# Research on Algorithm and VLSI Architecture for HEVC Mode Decision and Reconstruction Loop

Ph.D. student: Heming Sun, Advisor: Shinji Kimura Waseda University, Japan

### I. Background and Research Purpose

With the development of the information society, multimedia contents are widely used. Video data occupies the majority of multimedia data and it will dramatically grow when high definition (HD) and ultra-HD video applications are popularized in the near future. In order to relieve the burden of video storage and transmission, video compression technique has been widely used. By encoding, large raw video data is compressed to small binary data which is used for storage and transmission. By decoding, the compressed data is decompressed for display. High efficiency video coding (HEVC) is the latest video compression standard which doubles the compression ratio as its predecessor H.264/AVC. However, to reach such high compression ability, many new coding features are adopted and the encoding/decoding complexity becomes 5.2x/2.1x higher than H.264. Therefore, low-complexity algorithms and architectures for HEVC are extremely desired. Mode decision and reconstruction loop are two indispensable components in the video encoding as shown in Fig. 1. Mode decision is used to select the best mode based on the results of the ratedistortion (R-D) cost. The mode with the least R-D cost is selected. Rate represents the number of requiring bits for coding the residual and the best mode information. Distortion stands for the difference between the original picture and the reconstructed picture. After choosing the best mode, the reconstruction loop is carried out to generate the reconstructed pixels for the mode decision afterwards. In HEVC, mode decision and reconstruction loop become much more complex due to two reasons. One reason is the adoption of large transform in HEVC. The largest transform size is 32point which is 4x larger than H.264. In the state-of-the-art HEVC intra encoder [1], transform consumes about 53% of the overall gate counts. Therefore, the low-cost designs for transform and the system around transform are highly required. The other reason is that there are many more modes in HEVC than H.264. For intra prediction, 5 prediction units (PU) and 35 prediction modes are supported in HEVC. However, there are only 2 PUs and 9 prediction modes in H.264. Therefore, reducing the number of modes requiring the R-D cost is extremely necessary.

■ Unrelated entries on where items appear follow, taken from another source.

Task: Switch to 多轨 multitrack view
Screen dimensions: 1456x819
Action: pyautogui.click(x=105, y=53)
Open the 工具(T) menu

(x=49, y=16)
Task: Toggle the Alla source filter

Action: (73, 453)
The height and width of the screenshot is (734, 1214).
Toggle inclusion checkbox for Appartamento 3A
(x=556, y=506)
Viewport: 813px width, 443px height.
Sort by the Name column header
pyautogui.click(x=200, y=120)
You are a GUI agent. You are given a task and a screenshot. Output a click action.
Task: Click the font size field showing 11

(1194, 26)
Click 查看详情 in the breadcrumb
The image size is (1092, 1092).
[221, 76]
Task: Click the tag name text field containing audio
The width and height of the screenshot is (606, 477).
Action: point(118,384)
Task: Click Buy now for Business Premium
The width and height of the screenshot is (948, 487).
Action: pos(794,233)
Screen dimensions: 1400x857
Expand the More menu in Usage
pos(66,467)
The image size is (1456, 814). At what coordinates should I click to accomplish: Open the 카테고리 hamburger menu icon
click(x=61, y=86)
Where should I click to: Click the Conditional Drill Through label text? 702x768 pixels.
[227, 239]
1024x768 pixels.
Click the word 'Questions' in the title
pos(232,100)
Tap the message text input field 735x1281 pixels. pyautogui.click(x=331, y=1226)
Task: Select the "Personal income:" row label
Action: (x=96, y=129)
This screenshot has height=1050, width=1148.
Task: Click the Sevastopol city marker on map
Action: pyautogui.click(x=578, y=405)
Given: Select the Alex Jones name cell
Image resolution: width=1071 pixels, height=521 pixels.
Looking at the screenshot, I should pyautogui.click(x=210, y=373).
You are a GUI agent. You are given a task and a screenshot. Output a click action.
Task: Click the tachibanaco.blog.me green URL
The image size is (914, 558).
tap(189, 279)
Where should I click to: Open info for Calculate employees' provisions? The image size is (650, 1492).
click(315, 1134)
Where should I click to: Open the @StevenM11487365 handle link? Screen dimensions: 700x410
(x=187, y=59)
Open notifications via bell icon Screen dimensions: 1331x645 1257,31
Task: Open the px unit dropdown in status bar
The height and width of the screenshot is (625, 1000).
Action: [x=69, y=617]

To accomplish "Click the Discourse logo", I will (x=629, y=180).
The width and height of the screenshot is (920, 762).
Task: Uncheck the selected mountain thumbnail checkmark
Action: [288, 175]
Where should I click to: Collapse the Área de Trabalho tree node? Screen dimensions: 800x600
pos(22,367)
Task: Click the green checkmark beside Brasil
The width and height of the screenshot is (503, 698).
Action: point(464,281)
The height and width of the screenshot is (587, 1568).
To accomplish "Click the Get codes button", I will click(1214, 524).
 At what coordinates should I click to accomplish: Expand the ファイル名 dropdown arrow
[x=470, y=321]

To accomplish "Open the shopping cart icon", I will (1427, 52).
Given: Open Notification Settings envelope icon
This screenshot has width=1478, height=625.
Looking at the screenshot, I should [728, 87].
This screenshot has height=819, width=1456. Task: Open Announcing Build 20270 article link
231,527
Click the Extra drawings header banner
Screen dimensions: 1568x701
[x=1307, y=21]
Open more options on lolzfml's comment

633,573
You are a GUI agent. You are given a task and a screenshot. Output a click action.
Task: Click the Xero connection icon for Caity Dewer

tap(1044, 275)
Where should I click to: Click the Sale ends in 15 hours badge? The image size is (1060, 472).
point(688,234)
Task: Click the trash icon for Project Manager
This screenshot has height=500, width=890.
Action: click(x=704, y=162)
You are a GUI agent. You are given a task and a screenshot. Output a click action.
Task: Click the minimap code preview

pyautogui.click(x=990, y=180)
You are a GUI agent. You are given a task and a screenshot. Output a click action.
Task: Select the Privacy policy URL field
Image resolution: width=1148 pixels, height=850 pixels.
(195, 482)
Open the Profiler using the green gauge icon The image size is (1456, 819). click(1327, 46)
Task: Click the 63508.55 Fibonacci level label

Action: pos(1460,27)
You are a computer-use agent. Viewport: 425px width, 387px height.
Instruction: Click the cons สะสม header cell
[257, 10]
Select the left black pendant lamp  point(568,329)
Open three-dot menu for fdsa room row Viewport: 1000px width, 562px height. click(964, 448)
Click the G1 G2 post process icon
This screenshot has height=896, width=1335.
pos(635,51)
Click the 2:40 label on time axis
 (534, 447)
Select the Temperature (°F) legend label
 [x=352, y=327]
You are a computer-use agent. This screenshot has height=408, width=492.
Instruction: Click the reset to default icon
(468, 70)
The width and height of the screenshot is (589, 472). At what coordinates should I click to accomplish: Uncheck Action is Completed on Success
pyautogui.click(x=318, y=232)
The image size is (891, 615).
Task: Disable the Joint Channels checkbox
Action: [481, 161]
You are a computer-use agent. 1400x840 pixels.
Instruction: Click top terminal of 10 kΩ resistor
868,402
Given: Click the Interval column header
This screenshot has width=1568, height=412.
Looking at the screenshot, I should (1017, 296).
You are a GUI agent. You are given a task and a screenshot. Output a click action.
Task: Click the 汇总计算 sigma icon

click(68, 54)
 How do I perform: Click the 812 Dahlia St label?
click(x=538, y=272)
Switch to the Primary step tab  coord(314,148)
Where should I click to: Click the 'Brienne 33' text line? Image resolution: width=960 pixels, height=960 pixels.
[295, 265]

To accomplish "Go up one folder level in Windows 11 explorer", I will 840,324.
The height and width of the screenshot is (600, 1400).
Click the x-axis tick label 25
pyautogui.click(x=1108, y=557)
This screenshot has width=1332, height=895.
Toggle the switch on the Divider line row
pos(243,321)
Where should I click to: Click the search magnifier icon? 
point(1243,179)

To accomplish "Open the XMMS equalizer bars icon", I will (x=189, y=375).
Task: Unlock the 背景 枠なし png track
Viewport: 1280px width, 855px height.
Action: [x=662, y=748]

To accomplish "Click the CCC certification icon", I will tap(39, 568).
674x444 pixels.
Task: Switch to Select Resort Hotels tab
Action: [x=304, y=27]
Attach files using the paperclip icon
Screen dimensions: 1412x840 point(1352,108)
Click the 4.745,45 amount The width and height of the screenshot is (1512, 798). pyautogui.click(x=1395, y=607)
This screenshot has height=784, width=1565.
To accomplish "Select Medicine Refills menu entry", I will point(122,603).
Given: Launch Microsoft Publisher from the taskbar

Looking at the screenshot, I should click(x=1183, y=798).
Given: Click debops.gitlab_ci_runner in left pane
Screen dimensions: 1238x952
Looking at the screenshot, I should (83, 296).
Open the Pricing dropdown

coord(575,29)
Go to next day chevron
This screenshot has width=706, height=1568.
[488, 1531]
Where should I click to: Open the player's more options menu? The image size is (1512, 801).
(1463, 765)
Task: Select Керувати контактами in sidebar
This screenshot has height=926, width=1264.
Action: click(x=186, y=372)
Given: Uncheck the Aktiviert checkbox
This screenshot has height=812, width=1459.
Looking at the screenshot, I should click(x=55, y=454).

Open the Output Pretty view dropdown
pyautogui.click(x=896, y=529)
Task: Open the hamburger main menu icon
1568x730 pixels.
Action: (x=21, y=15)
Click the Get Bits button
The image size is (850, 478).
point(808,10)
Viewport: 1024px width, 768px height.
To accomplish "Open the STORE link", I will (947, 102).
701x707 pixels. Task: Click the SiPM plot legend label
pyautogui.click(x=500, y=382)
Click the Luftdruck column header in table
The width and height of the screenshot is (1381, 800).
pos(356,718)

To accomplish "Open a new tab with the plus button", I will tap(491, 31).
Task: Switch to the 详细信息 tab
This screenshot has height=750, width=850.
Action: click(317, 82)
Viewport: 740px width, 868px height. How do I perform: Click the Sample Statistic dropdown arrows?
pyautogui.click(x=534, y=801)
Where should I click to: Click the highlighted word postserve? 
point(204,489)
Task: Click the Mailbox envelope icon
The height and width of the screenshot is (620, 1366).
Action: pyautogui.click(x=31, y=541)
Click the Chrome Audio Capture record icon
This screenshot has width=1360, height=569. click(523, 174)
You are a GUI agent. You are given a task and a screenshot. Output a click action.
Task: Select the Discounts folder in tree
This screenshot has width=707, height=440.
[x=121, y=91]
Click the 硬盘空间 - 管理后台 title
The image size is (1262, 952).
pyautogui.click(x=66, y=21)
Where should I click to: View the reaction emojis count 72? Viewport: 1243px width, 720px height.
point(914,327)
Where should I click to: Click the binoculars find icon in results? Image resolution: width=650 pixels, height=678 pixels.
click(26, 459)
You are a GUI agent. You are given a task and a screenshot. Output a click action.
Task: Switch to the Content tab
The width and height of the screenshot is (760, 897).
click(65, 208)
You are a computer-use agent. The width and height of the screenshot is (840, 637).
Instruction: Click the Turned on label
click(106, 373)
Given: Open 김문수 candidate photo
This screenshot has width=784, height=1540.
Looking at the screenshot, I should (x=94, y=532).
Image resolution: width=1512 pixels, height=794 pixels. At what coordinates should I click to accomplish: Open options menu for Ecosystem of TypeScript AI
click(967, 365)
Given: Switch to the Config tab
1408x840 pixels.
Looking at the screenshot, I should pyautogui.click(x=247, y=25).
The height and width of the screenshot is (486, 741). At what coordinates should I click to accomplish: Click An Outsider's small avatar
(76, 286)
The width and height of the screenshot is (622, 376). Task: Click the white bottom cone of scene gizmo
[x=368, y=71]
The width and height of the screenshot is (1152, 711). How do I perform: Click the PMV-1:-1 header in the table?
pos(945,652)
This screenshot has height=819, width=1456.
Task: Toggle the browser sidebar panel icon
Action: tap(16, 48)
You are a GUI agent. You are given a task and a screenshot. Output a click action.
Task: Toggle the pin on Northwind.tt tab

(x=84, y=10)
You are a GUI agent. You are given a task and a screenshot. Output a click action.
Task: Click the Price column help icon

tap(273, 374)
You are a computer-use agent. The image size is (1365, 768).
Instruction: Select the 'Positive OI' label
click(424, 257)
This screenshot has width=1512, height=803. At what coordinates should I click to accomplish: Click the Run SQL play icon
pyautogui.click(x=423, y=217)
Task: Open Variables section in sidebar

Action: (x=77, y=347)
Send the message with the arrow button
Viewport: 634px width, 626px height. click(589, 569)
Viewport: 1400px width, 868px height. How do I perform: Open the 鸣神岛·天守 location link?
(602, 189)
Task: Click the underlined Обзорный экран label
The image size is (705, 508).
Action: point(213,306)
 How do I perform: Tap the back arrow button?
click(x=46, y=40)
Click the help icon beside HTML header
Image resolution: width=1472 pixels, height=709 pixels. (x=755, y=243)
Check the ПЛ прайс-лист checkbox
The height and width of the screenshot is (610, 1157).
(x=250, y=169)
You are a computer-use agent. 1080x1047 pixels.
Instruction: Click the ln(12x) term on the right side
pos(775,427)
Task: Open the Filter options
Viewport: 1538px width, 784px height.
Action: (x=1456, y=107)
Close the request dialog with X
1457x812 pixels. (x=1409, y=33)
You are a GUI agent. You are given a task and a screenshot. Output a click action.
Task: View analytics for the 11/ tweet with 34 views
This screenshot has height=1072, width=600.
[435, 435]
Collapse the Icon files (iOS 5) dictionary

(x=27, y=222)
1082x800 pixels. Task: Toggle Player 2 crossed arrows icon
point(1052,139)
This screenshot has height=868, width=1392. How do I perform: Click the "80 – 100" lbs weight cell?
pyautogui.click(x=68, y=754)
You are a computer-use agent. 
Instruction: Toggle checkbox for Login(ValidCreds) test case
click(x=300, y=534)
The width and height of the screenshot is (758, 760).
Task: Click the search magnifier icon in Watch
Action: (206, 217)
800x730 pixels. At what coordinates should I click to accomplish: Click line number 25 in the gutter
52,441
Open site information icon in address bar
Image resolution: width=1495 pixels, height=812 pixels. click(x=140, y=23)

In this thesis, we present low-complexity algorithms and architectures for three research topics of the mode decision and reconstruction loop. (1) We give an area-efficient architecture for transform by reusing the calculation results of the butterfly structure and reordering the storing position for the memory organization. (2) We present the system design of the dequantization and inverse transform. We reuse the four multipliers to save the area consumption and skip the read/write operations of the zero elements for the memories to save the power consumption. (3) We reduce the number of intra modes requiring R-D cost calculation based on the proposed low-complexity cost model. The cost calculation results are reused to save the computation.

#### II. Architecture for Transform

At first, We give an area-efficient architecture for transform. A complete transform is composed of row transform and column transform which require the logical computational part. In addition, a transpose buffer is required to store the results of row transform. For the logical computational part, We propose a reordered parallel-in serial-out (RPISO) scheme in which the inputs of the butterfly structure could be shared in each clock cycle as shown in Fig. 2. There is an 8-point butterfly structure before the final outputs. In the previous works,  $\{X_0, X_1, X_2, X_3\}$  and  $\{X_4, X_5, X_6, X_7\}$ are output in two clock cycles, respectively. We reorder the outputs so that  $\{X_0, X_3, X_4, X_7\}$  are generated in the first clock cycle. By doing so,  $X_0$  and  $X_7$  can share the inputs of the butterfly structure, so as  $X_3$  and  $X_4$ . As a result, the number of calculations could be reduced and 25% normalized gate counts are saved compared with previous works. For the transpose buffer part, static random-access memory (SRAM) instead of register is adopted in order to reduce the area consumption. The proposed data mapping method is shown in Fig. 3 which can achieve 100% I/O utilization of SRAM. By using the proposed mapping method, four results of one column could be fetched in one clock cycle (e.g. [0,0], [1,0], [2,0], [3,0] in Fig. 3). Compared with the existed memories which have the same bit capacity, our

memory is much narrower and deeper. As a result, about 62% area consumption can be reduced compared with previous works according to the memory complier results.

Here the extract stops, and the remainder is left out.